▸ **PROBLEMS TO WORK ON**:
1 – From the battery description, return the passage that begins at the words "The terminology used" and stops after the words "and/or groups thereof.".
2 – According to the battery description, which part of the can has a cylindrical shape with an open top end?
3 – Write what comes next in the battery description, picking up after its last sentence.

▸ **SOURCE TEXT**:
The terminology used herein is for the purpose of describing embodiments of the present disclosure and is not intended to be limiting of the present disclosure. As used herein, the singular forms “a” and “an” are intended to include the plural forms as well, unless the context clearly indicates otherwise. It will be further understood that the terms “includes,” “including,” “comprises,” and/or “comprising,” when used in this specification, specify the presence of stated features, integers, steps, operations, elements, and/or components but do not preclude the presence or addition of one or more other features, integers, steps, operations, elements, components, and/or groups thereof.
Hereinafter, a cylindrical secondary battery according to embodiments of the present disclosure will be described, in detail, with reference to the accompanying drawings, in which an upper side is defined as an upper portion or an upward direction and a lower side is defined as a lower portion or a downward direction with reference to FIGS. 1A and 1B.
FIG. 1A is a cross-sectional view of a cylindrical secondary battery according to an embodiment, and FIG. 1B is a plan view illustrating a bottom part and a notch of the cylindrical secondary battery illustrated in FIG. 1A. FIG. 1C is a cross-sectional view illustrating the bottom part and the notch of a cylindrical secondary battery according to another embodiment.
As illustrated in FIG. 1A, a cylindrical secondary battery 10 may include a cylindrical can 110, an electrode assembly 130 inserted into (or accommodated in) the can 110, a cap assembly 190 coupled to one end of the can 110, and first and second electrode collecting plates 150 and 170 electrically connecting the electrode assembly 130 to the cap assembly 190. The cap assembly 190 will be described later.
The can 110 has a circular bottom part 112 and a side part 114 extending upwardly from the bottom part 112. The side part 114 has a cylindrical shape with an open top end (hereinafter, referred to as an opening). In a process of manufacturing the secondary battery 10, the electrode assembly 130 is inserted into the can 110 together with an electrolyte through the opening in the can 100. The electrode assembly 130 may be electrically connected to the can 110 and the cap assembly 190 by the first electrode collecting plate 150 and the second electrode collecting plate 170, respectively. The can 110 may be made of steel, a steel alloy, nickel-plated steel, nickel-plated steel alloy, aluminum, an aluminum alloy, or an equivalent thereof, but the material thereof is not limited thereto.

Dataset entries:
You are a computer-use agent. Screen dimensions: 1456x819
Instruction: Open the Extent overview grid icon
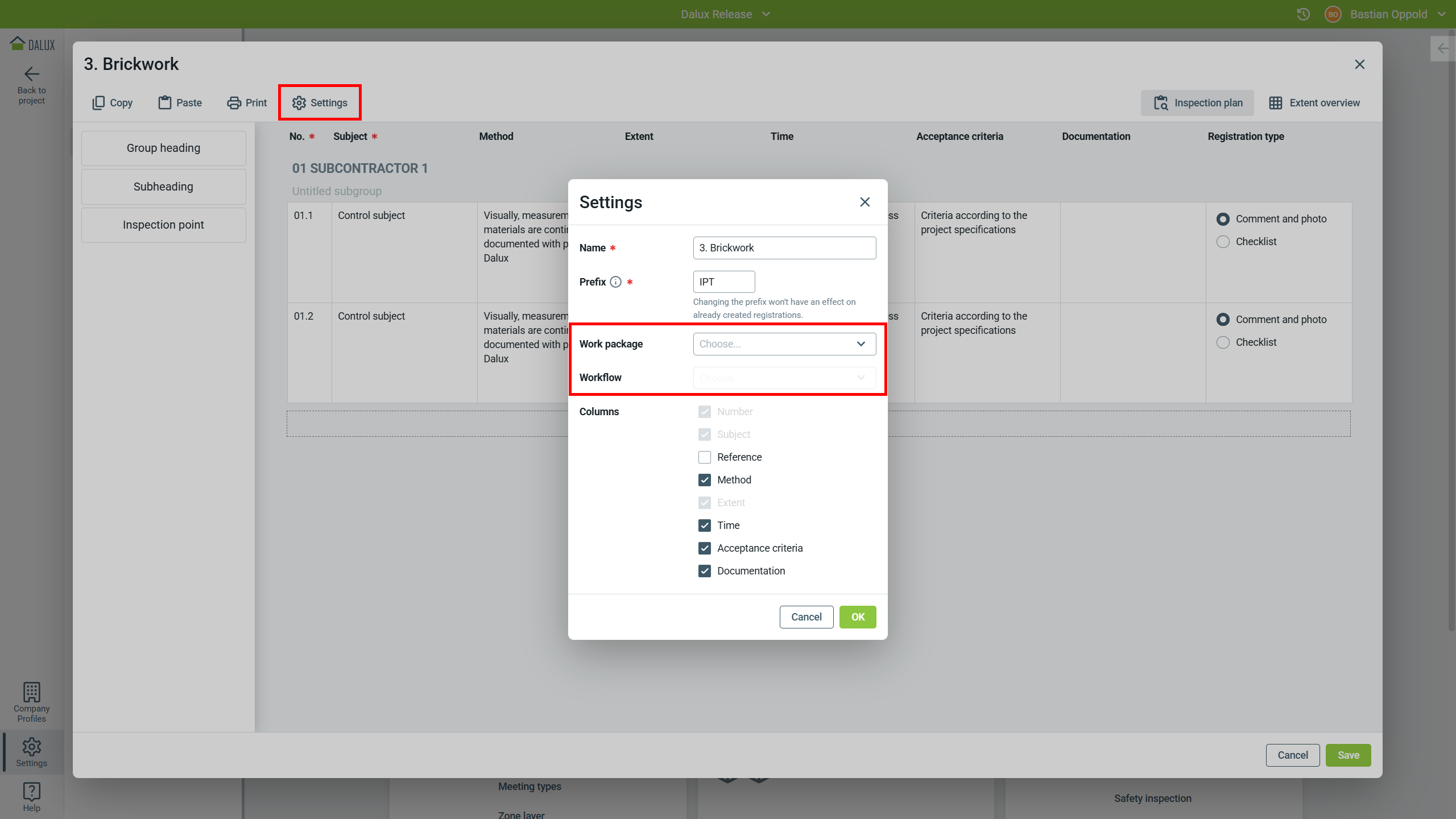[x=1276, y=103]
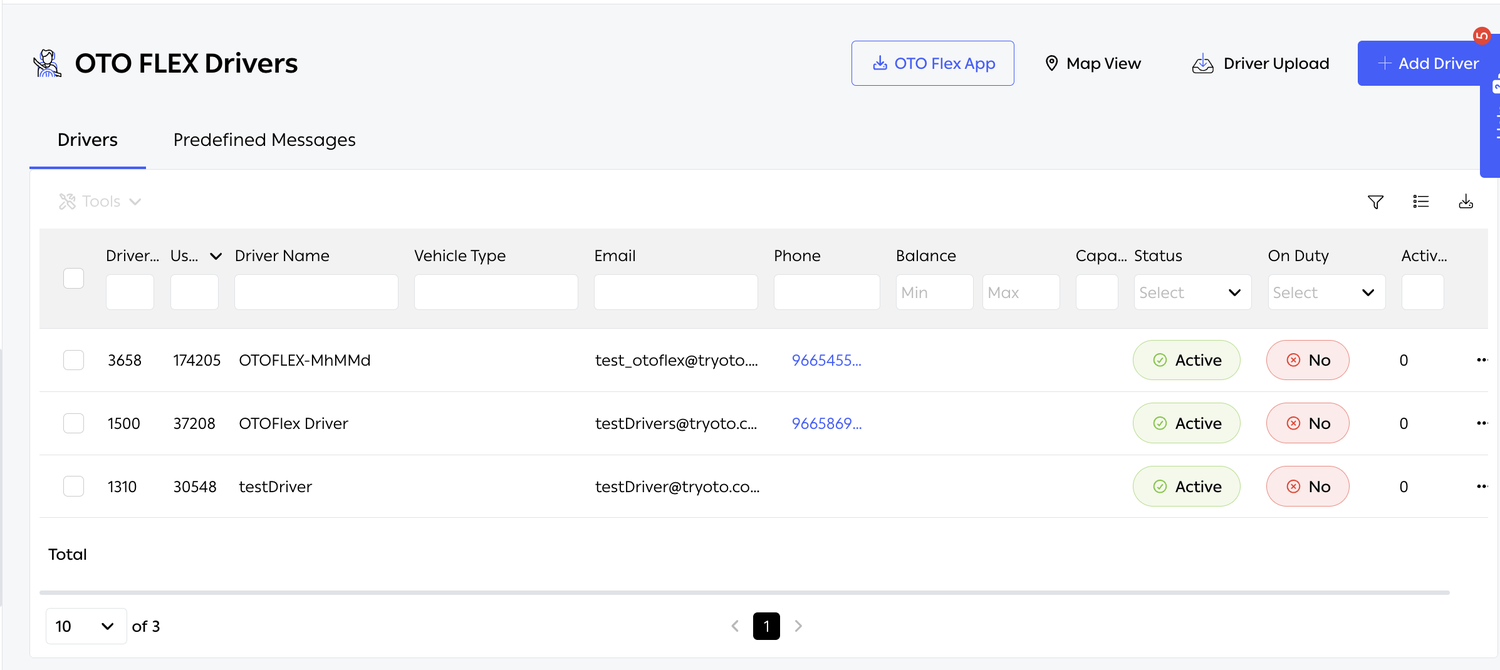Open column list settings icon
The height and width of the screenshot is (670, 1500).
pos(1420,202)
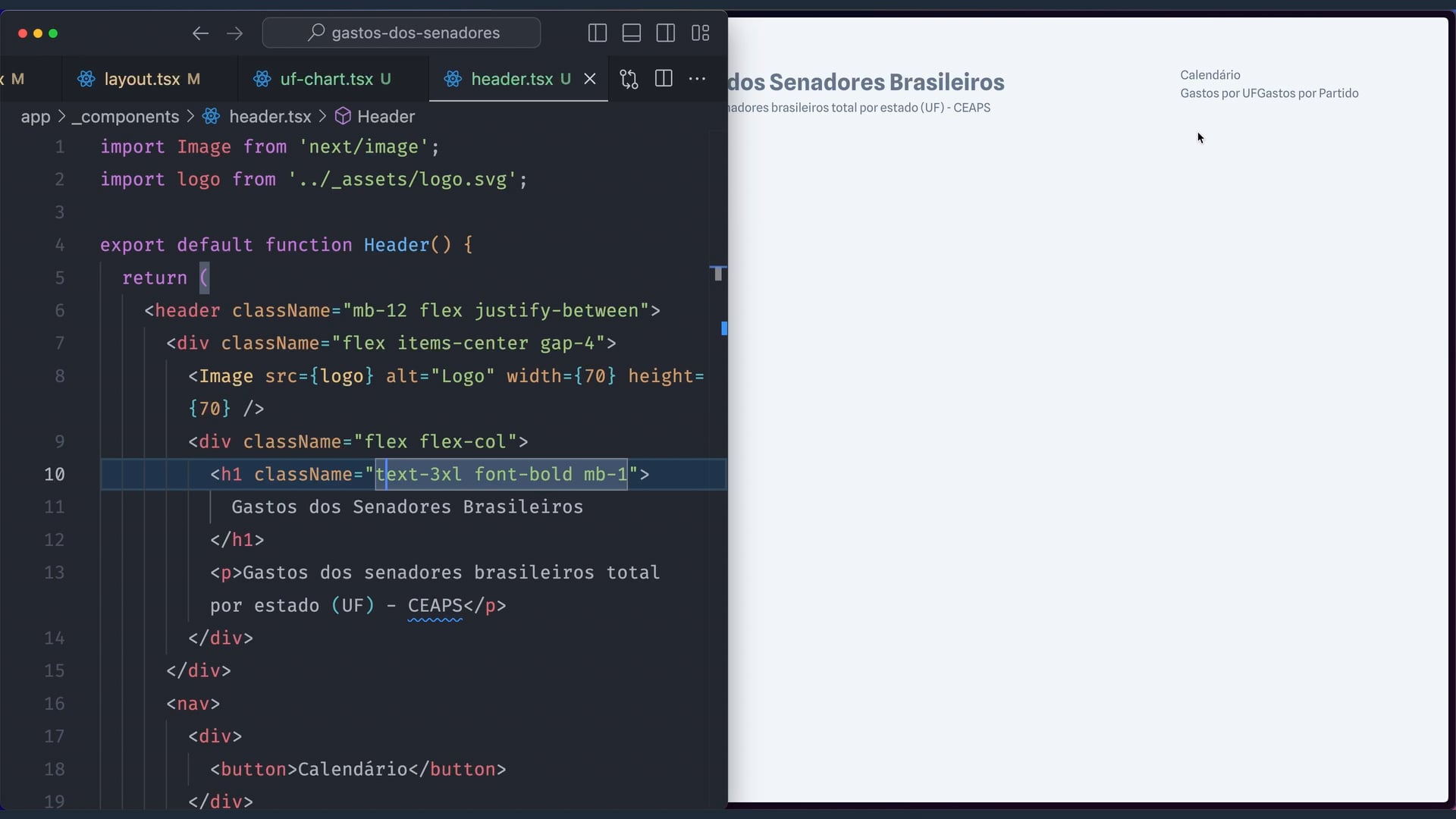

▸ **ANSWERS BY TASK**:
1 –
The terminology used herein is for the purpose of describing embodiments of the present disclosure and is not intended to be limiting of the present disclosure. As used herein, the singular forms “a” and “an” are intended to include the plural forms as well, unless the context clearly indicates otherwise. It will be further understood that the terms “includes,” “including,” “comprises,” and/or “comprising,” when used in this specification, specify the presence of stated features, integers, steps, operations, elements, and/or components but do not preclude the presence or addition of one or more other features, integers, steps, operations, elements, components, and/or groups thereof.

2 – The side part 114.

3 –
As illustrated in FIGS. 1A and 1B, a notch 112 a may be provided in (or formed in) the bottom part 112 to act as a vent. The notch 112 a may have a circular shape with a diameter (e.g., a predetermined diameter) in the circular bottom part 112. The notch 112 a may be concavely formed in (e.g., may be recessed from) an inner surface of the bottom part 112 (e.g., a plate surface facing the inside of the can 110) through internal press processing. In another embodiment, as illustrated in FIG. 1C, a notch 112 b may be concavely formed in each of an inner surface and an outer surface (e.g., a plate surface facing the outside of the can) of the bottom part 112′ by performing the press processing on the inside and outside of the bottom part 112′. In another embodiment, as illustrated in FIG. 1D, a notch 112 c may be formed in an outer surface of the bottom part 112″ through external press processing. When an event occurs that causes an increase in internal cell pressure, caused by internal and external factors, gas may be generated inside the can 110, thereby increasing the pressure inside the can 110. When the pressure inside the can 110 is higher than (e.g., increases above) a certain pressure (e.g., a reference pressure), the notche 112 a, 112 b, and/or 112 c, each of which is thinner than each of the other portions of the bottom part 112 (e.g., each of which is a thinned portion of the bottom part 112 of the can 110), 112′, and 112″, breaks (or cracks or bursts), and thus, the gas, the electrode plate, the active material, and the like may be discharged to the outside of the can 110. For example, the notch 112 a, 112 b, and/or 112 c act as vents to prevent the secondary battery 10 from exploding (e.g., from an uncontrolled explosion). Thus, a vent may be omitted from the cap assembly 190, which will be described later.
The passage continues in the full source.